The Welsh Assembly Government has undertaken a recent review into Health and Social Care in Wales.

In July 2017 a White Paper was published detailing the proposed changes. The report states that the panel was asked to:

assess and make recommendations on how the health and care systems might deliver improved health and well-being outcomes for people across Wales”. In a section entitled “Public Involvement” it shines the light on those services which give a voice to the public about their healthcare concerns such as Community Health Councils (CHCs). CHCs have long been established and provide vital independent support to patients who often find it overwhelming and complex to discuss their healthcare needs. Importantly CHCs communicate these concerns to a Representing body and every autumn to the Welsh Assembly Government. This ensures that patient concerns are clearly heard and if appropriate acted upon.

However, the proposals appear to shift responsibility onto the public as the primary driving force by suggesting the abolition of CHCs altogether and replacing with one national body. Whilst the desire to engage the public more actively is to be applauded, it seems strange that this desire for the “community” to have more involvement into the healthcare system would go hand in hand with the eradication of CHCs which are by their very nature “patient led”. Not only do CHCs provide invaluable advice regarding the Welsh NHS complaints process they also offer independent advocacy services. Standing together with patients through the NHS complaints process ensures thorough investigations are carried out and if appropriate Representing bodies are held accountable.

It should be stated that CHCs are independent and have statutory rights and obligations. CHCs only currently operate in Wales having been abolished in England in 2003 and replaced by Healthwatch England in 2013. However this organisation does not have the same resources and statutory powers as CHCs.

CHCs can enter and inspect premises where NHS funded care is provided, hold meetings with relevant Health Boards and can be consulted by those Health Boards. Most importantly of all the CHCs have an important role to play in communicating effectively those areas of concern to the regulating body. The CHCs bridge the gap between the public and the healthcare system by engaging both in a structured way. These rights have long allowed the CHCs to represent the “people” and voice their concerns. Under the proposed plans these rights would be abolished.

Without effective structure there is a very real risk that important national collective data regarding systematic failures within the NHS are not brought to the forefront of the Welsh Assembly Government and the public. Surely this should be a time to champion and raise the profiles of these “health watchdogs” and not push them into the shadows to be forgotten.
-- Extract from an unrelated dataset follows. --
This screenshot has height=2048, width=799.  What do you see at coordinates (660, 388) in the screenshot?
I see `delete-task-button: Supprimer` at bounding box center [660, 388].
If anything existing bodies should be working together with current structures and sharing experiences to create more fluidity and cohesiveness not fracturing the system.

There are currently 7 CHCs across Wales. If replaced with one national body one has to wonder how effective this broader structure will be in proposing and implementing change at a local level. The proposal is that there be a 6 step programme:

1) Planning

2) Assessment

3) Advice from an independent citizen body

4) Clinical advice

5) Decisions made and, only if necessary

6) A call in from Ministers.

The CHCs already have years and years of experience in effecting real change at ground level and it seems that the Government should be looking to establish an alliance with them not diluting and eventually eradicating their functions.

When patients are unhappy, have been adversely affected or worse, harmed by the healthcare system, the fundamental question all patients ask is “what has gone wrong and why?” As a Solicitor acting for Claimants over the last 9 years I have witnessed first hand the benefits of patients having the support of the CHCs in the aftermath of a traumatic event to try and understand what systems have failed. Whilst most would welcome communities to have more of an active involvement in the implementation of change, without clear structure there is every possibility that broader patterns that emerge from individual complaints will never come to light and importantly effect the necessary change.